Return the line containing "Given: Click the 185.78 MB file size cell" and every line beneath it through the end of the entries below, unchanged. Pictures stay out.

SOURCE MATERIAL: Begin

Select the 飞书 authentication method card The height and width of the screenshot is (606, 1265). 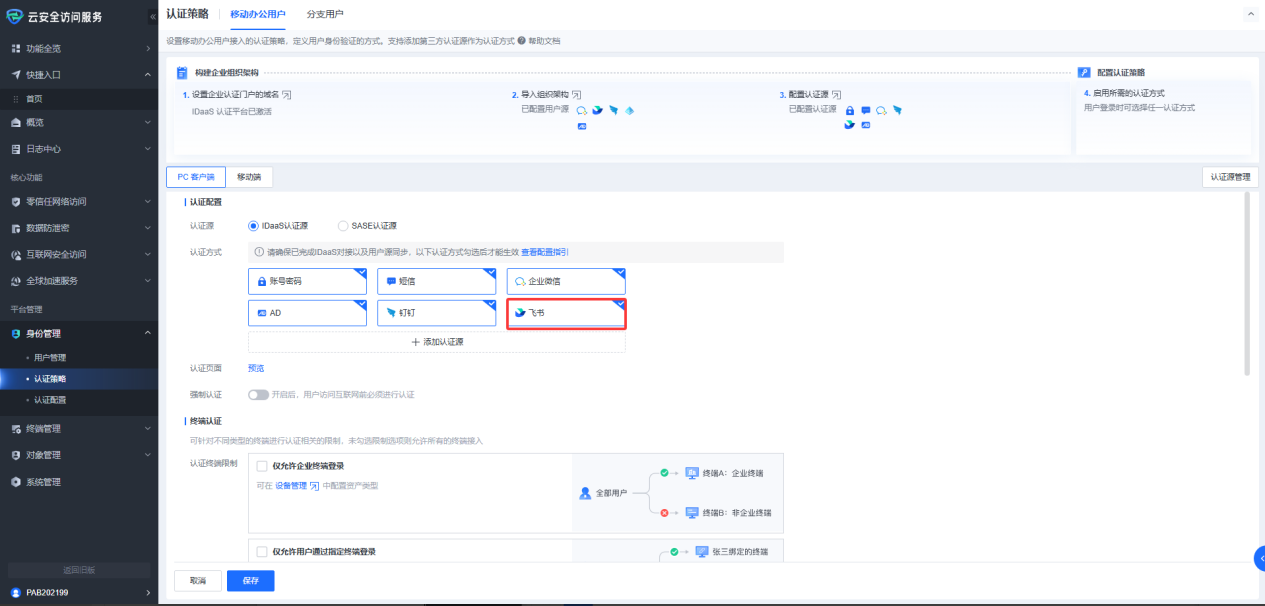coord(566,313)
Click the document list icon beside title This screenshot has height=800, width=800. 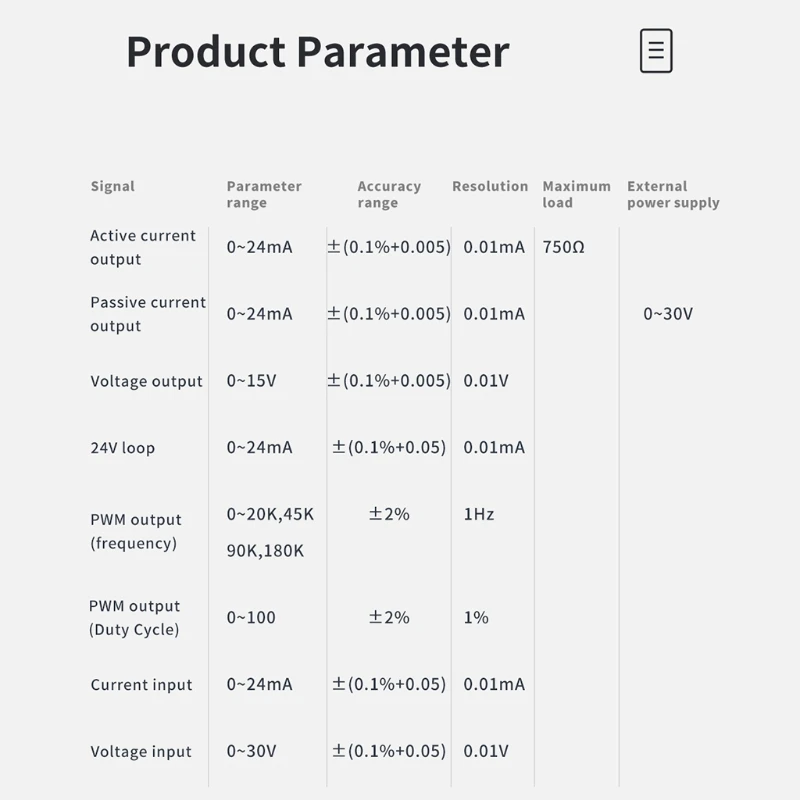(656, 51)
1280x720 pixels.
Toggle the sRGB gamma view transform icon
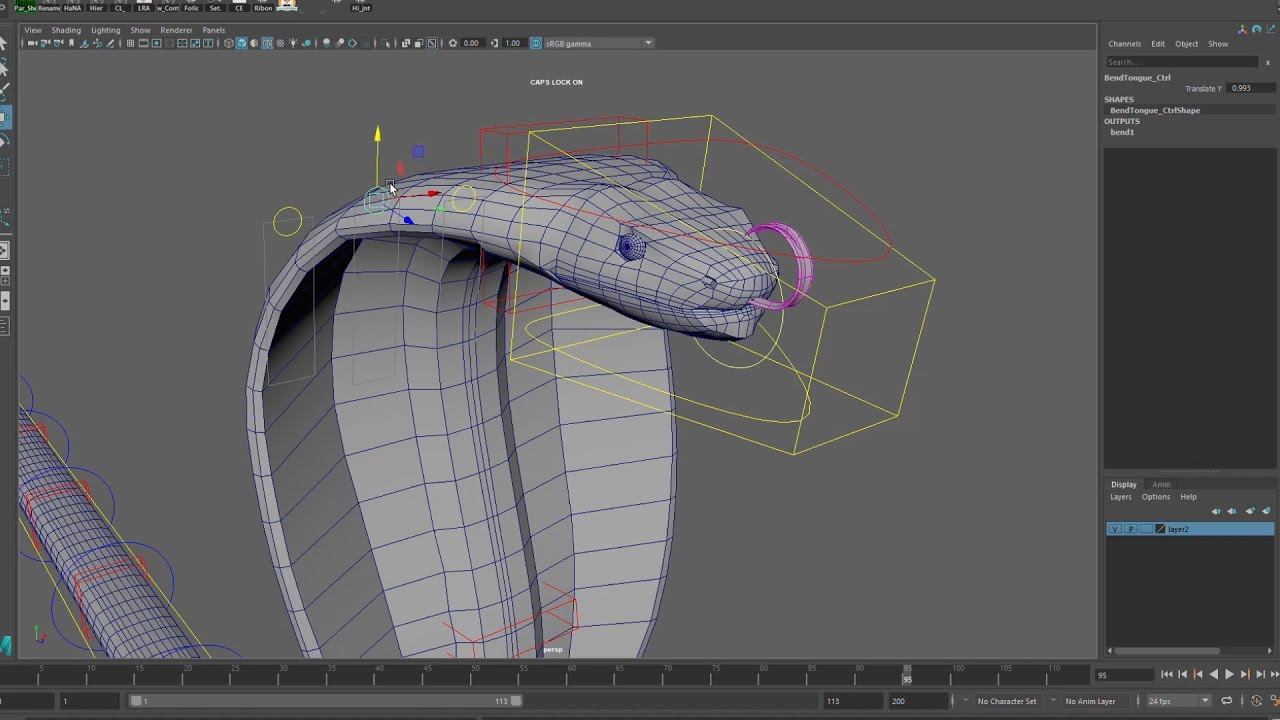(536, 43)
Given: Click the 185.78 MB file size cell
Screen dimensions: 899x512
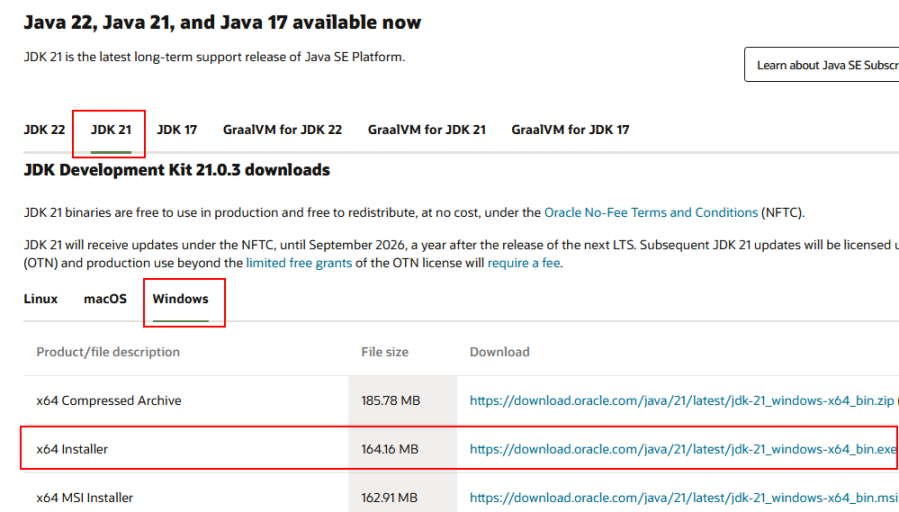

SOURCE MATERIAL: End

THE COMPLETED TASK.
Given: Click the 185.78 MB file size cell
Screen dimensions: 899x512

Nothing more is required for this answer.